WORKING DATA:
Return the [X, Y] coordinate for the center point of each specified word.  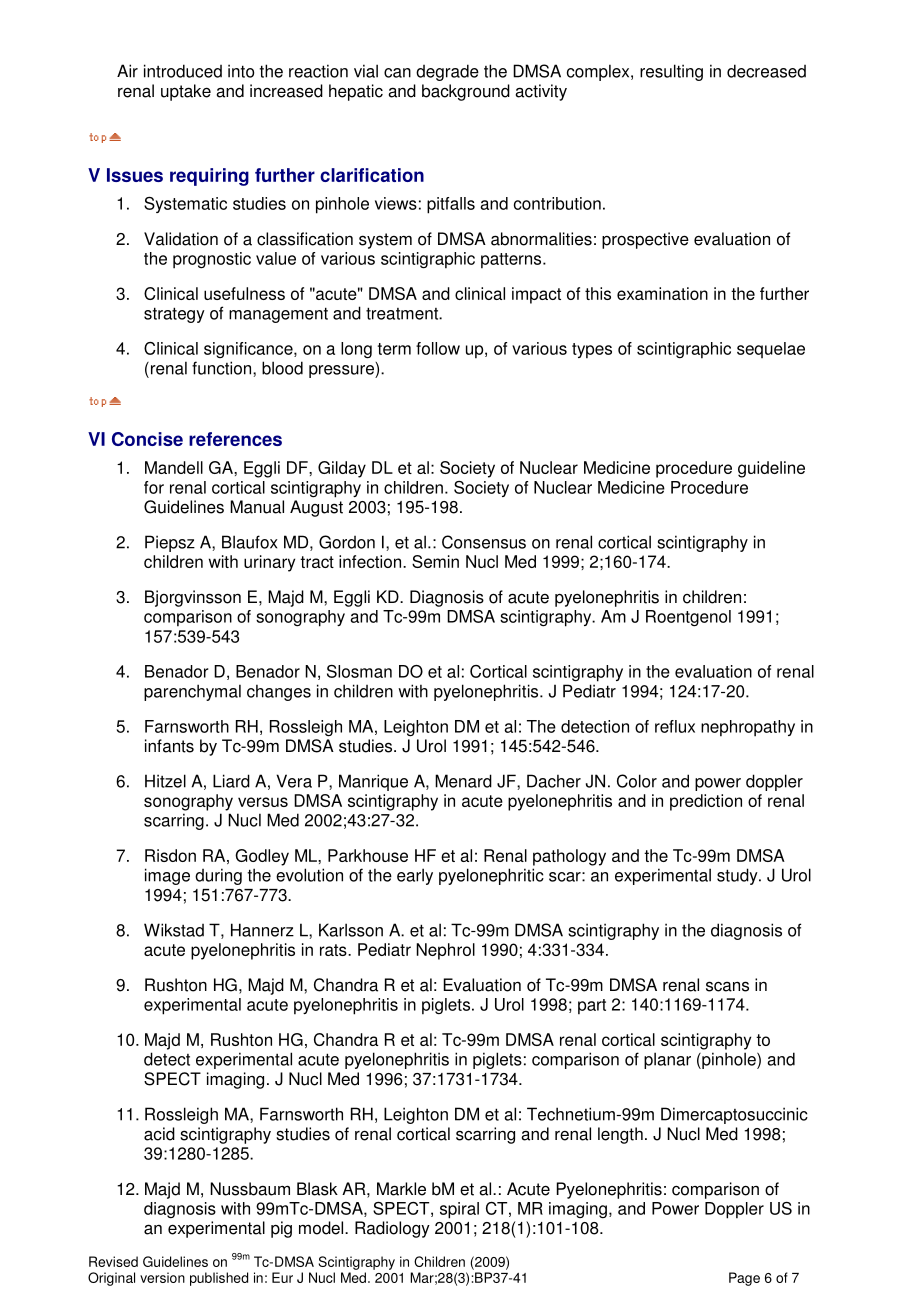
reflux [675, 726]
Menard [463, 781]
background [466, 92]
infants [169, 746]
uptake [186, 92]
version [162, 1277]
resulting [671, 72]
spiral [459, 1210]
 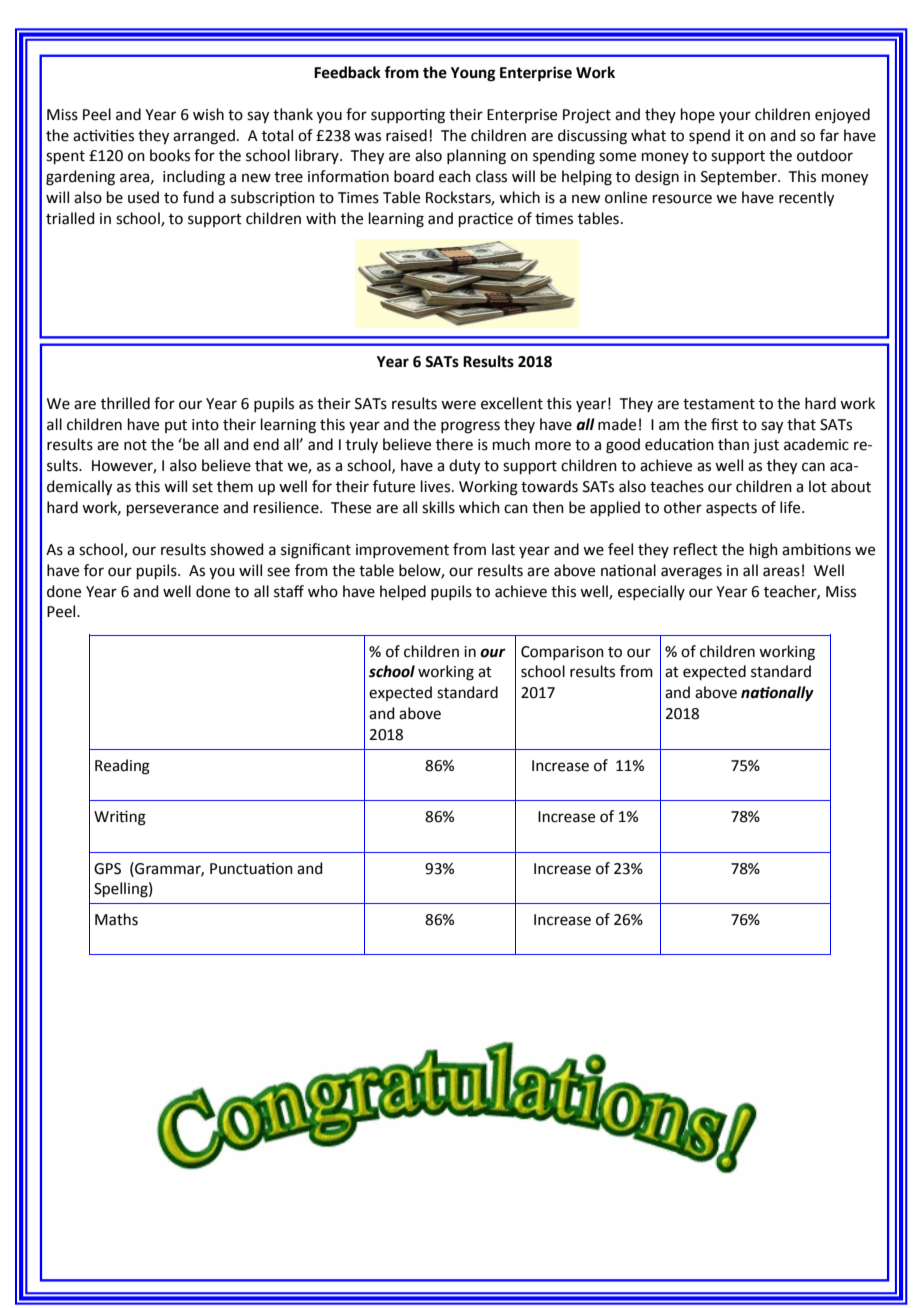 What do you see at coordinates (473, 74) in the screenshot?
I see `Young` at bounding box center [473, 74].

WHAT THIS TASK INVOLVES: Give all the items above again with "specified" replaced by "listed" and everything else left as it is, omitting the pictures.

SOLUTION TO THE EXERCISE:
Return the [X, Y] coordinate for the center point of each listed word.  
reflux [675, 726]
Menard [463, 781]
background [466, 92]
infants [169, 746]
uptake [186, 92]
version [162, 1277]
resulting [671, 72]
spiral [459, 1210]
  What do you see at coordinates (473, 74) in the screenshot?
I see `Young` at bounding box center [473, 74].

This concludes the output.